3 SORU 3 CEVAP

3 SORU 3 CEVAP
Giriş Tarihi: 1.4.2024 11:18 Son Güncelleme: 1.4.2024 11:19
SAYI:111
Hanzala Çeviri olarak en önemli amaçlarımızdan biri Filistinlilerin seslerini duyurmak ve maruz kaldıkları sistematik sansürü kırmalarına destek olmak.

Filistin, tüm insanları zulme karşı tek yürek olmaya çağırıyor

Hanzala Çeviri
Gönüllü platform

Instagram hesabınızda kendinizi "Zeytinin ve limonun ülkesine dair önemli gönderileri Türkçeye çevirmeyi hedefleyen gönüllü platform" olarak tanımlıyorsunuz. Öncelikle bunu neden kendinize bir amaç olarak edindiniz? Nasıl bir ihtiyaç sonucu bu yola çıktınız?

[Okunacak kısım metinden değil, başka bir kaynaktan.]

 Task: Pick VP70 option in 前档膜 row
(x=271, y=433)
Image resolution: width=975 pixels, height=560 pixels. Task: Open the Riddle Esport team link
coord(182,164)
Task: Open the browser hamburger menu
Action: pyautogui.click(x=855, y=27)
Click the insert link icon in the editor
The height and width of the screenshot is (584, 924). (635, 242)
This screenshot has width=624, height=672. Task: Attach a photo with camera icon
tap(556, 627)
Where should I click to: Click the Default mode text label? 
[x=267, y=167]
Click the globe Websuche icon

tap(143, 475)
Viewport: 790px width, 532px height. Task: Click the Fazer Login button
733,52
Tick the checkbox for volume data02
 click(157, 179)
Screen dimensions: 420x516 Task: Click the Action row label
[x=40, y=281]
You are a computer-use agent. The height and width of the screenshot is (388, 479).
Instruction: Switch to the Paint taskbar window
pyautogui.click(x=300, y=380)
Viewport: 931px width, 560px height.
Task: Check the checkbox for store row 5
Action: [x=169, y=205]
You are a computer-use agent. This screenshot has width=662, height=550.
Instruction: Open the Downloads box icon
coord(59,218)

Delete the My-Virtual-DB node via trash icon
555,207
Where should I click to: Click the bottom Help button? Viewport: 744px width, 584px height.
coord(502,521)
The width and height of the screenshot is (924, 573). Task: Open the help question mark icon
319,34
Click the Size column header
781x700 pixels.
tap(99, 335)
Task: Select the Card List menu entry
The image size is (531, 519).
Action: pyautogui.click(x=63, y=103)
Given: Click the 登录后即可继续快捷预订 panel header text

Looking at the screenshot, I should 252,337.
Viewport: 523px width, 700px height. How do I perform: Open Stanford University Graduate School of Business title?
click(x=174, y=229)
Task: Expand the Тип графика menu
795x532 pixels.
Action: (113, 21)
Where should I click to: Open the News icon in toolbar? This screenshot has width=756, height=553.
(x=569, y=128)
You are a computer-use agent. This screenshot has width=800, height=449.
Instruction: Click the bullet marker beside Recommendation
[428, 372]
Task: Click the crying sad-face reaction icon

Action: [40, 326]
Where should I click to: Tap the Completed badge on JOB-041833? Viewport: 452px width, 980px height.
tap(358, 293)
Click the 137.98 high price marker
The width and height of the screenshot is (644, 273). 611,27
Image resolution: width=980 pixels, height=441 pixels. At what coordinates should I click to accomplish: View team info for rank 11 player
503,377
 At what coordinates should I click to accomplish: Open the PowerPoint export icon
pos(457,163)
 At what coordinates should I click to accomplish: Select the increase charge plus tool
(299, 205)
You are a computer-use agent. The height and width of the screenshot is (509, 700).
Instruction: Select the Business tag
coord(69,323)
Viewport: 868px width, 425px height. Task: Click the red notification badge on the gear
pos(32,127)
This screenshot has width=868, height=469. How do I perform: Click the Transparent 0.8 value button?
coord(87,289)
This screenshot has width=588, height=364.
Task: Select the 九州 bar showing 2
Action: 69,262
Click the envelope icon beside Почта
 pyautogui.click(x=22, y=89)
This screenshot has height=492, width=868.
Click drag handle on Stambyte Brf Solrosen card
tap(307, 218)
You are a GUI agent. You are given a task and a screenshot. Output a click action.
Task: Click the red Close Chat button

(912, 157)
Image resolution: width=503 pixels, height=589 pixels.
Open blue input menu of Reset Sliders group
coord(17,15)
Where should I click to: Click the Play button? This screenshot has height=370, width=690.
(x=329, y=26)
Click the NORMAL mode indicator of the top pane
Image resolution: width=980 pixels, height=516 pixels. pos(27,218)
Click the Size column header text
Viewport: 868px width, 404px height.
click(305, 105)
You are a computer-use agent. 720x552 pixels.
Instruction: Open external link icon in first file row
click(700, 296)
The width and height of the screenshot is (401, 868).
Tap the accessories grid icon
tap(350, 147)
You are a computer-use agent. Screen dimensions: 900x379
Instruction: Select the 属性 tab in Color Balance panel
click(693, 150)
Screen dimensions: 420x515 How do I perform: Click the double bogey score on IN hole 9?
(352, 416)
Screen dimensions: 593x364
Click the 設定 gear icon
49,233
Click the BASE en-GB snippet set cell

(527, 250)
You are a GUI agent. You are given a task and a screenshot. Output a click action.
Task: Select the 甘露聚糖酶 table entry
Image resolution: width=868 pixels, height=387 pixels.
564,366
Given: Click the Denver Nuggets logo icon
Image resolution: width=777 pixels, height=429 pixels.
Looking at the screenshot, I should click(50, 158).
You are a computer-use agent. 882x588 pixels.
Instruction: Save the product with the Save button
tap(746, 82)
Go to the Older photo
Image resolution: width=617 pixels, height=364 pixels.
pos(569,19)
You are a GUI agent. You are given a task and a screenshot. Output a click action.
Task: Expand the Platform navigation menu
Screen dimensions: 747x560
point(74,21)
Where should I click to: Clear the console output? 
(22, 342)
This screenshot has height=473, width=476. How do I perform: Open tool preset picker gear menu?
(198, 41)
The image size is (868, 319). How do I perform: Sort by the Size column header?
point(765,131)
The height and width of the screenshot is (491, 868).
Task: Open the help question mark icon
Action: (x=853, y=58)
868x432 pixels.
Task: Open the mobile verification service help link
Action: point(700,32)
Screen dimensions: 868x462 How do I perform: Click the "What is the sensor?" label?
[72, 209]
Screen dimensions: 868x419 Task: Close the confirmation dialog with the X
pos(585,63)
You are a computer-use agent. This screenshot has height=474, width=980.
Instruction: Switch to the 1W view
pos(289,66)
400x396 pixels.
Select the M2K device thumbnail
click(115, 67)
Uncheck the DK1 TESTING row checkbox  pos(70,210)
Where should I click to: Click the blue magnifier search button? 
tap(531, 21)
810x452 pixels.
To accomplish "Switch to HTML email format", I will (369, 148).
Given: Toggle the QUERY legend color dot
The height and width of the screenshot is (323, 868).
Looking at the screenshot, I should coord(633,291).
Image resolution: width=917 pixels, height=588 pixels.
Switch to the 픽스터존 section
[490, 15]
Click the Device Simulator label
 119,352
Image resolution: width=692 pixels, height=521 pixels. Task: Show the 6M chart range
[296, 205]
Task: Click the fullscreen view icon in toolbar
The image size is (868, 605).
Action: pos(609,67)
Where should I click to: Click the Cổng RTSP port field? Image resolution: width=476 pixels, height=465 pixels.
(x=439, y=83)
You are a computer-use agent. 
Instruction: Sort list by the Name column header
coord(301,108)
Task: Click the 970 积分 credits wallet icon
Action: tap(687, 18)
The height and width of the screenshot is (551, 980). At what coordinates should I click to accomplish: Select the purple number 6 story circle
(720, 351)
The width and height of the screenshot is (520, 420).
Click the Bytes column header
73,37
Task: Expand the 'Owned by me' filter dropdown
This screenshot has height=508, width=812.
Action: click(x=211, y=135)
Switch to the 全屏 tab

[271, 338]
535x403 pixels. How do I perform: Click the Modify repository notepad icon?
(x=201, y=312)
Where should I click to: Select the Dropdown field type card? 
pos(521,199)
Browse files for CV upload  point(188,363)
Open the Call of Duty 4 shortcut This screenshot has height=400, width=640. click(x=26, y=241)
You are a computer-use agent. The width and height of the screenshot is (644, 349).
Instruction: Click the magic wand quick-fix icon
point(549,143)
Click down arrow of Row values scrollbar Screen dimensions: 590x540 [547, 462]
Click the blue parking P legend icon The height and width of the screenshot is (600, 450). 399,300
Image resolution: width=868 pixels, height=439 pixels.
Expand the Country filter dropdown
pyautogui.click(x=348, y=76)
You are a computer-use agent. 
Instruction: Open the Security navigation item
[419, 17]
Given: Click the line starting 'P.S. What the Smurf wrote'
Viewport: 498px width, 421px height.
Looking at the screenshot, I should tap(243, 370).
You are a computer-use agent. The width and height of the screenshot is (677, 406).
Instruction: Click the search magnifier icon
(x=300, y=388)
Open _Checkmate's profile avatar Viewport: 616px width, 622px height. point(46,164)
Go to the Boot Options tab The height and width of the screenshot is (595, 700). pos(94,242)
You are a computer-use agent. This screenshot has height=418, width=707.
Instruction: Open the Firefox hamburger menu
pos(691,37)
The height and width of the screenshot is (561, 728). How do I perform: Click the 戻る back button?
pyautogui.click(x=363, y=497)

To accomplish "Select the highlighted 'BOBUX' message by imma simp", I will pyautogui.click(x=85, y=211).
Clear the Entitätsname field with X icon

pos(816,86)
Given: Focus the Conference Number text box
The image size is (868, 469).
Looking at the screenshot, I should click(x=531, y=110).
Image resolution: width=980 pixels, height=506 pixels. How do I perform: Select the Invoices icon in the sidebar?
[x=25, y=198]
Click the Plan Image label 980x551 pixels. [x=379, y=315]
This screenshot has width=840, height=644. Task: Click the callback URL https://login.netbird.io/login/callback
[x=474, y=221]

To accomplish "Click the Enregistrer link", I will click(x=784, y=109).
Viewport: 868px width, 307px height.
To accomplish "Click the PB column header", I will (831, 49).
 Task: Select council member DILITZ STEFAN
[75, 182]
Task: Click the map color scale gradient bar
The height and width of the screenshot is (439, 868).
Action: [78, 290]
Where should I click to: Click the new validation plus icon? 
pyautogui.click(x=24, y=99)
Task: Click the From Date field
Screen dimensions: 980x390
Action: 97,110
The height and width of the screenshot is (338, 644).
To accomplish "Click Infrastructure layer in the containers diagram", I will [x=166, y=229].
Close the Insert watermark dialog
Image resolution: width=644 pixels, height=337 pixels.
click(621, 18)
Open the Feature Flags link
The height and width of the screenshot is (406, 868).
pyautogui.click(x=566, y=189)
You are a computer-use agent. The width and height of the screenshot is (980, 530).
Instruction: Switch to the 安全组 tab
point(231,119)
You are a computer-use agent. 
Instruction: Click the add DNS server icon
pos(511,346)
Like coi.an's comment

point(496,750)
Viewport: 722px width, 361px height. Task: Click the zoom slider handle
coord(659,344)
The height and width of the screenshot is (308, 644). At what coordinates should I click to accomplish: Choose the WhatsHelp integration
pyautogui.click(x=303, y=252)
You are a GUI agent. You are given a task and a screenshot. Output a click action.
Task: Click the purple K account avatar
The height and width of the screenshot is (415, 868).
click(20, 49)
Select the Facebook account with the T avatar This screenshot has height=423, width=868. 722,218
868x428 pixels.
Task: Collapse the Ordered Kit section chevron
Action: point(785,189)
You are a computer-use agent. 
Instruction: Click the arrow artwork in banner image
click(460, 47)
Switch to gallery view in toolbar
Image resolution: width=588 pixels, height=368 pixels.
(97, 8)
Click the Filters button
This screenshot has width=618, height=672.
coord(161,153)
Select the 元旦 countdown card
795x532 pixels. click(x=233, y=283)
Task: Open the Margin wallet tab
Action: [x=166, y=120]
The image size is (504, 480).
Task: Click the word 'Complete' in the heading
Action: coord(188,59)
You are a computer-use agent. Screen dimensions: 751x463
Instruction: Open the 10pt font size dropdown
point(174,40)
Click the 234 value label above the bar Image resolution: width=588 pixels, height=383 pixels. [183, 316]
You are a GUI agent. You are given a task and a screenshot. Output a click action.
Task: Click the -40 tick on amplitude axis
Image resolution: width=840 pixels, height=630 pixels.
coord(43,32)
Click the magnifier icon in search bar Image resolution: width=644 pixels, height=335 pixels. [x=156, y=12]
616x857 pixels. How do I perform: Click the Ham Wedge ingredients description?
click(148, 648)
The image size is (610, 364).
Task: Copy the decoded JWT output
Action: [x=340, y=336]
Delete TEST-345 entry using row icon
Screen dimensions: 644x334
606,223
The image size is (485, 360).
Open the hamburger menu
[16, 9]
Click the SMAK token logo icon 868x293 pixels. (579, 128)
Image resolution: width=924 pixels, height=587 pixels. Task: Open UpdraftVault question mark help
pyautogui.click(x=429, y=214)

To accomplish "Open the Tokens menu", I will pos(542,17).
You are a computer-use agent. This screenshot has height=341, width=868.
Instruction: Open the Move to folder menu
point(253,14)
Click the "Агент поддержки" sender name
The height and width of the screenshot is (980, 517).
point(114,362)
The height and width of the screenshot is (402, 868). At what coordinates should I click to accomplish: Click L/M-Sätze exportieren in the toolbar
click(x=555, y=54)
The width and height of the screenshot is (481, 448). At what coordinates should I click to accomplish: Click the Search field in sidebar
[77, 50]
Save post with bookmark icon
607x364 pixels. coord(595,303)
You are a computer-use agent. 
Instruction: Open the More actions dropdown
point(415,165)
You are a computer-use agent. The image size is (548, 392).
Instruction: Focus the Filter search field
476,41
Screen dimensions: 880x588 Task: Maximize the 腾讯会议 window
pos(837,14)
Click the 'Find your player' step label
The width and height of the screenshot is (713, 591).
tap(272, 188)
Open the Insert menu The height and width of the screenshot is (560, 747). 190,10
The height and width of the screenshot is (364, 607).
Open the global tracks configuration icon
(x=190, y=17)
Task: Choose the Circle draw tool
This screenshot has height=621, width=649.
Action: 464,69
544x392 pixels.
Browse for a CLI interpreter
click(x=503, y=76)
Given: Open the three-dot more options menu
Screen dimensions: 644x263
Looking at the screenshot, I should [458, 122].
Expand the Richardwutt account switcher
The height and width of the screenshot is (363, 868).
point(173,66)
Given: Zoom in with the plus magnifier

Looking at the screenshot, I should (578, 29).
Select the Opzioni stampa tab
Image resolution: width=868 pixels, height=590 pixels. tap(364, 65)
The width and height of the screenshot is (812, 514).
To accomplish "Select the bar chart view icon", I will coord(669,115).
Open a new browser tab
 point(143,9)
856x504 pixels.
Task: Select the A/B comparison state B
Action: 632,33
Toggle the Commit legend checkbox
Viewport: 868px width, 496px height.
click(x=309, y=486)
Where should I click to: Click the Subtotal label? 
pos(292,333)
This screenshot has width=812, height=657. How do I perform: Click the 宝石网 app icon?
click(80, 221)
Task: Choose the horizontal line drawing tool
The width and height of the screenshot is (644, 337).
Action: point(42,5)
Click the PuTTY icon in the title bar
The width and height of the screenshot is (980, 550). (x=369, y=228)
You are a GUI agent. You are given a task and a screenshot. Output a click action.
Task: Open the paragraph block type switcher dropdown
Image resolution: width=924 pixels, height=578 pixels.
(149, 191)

2021 yılında Seikh Jarrah (Şeyh Cerrah) mahallesinde tüm dünyayı hareketlendiren bir direniş başladı. İki kardeş olan Muna Al Kurd ve Muhammed Al Kurd başta olmak üzere birçok Kudüslü genç evlerinin haksız yere yıkılmasına ve yerleşimci zulmüne karşı ayaklandılar. Barışçıl protestolar ve sosyal medya paylaşımlarıyla seslerini dünyaya duyurmak için İngilizce paylaşımlar yapan bu gençlerin de etkisiyle, dünyanın her yerinde Filistin'in özgürlüğü için protestolar yapılmaya başladı. İnsanlık 75 yıldır devam eden zulmü tekrar hatırladı ve bu zulme karşı ayaklandı.

Filistinlilerin direniş ruhuna 2021'de tekrar şahitlik ettik ve biz de bu direnişin unutulmaması, Filistin'in özgürlüğüne kavuşması için ne yapabiliriz diye sormaya başladık. Filistin'e dair okuma yaptıkça, uluslararası haber kaynaklarını ve direnişin sesi olan Filistinli gençleri takip ettikçe çok şey öğreniyor ve kendimizi öğrendiklerimizi paylaşmakla mesul hissediyorduk.

Bir yandan İsrail'in artan zulmüne anbean şahitlik ederken bir yandan da insanlığın bir çığ gibi büyüyen birliğini görüyorduk. Filistin, tüm insanları zulme karşı tek yürek olmaya itiyor; din, dil, ırk, inanç fark etmeksizin insan olan herkesi bir araya getiriyordu.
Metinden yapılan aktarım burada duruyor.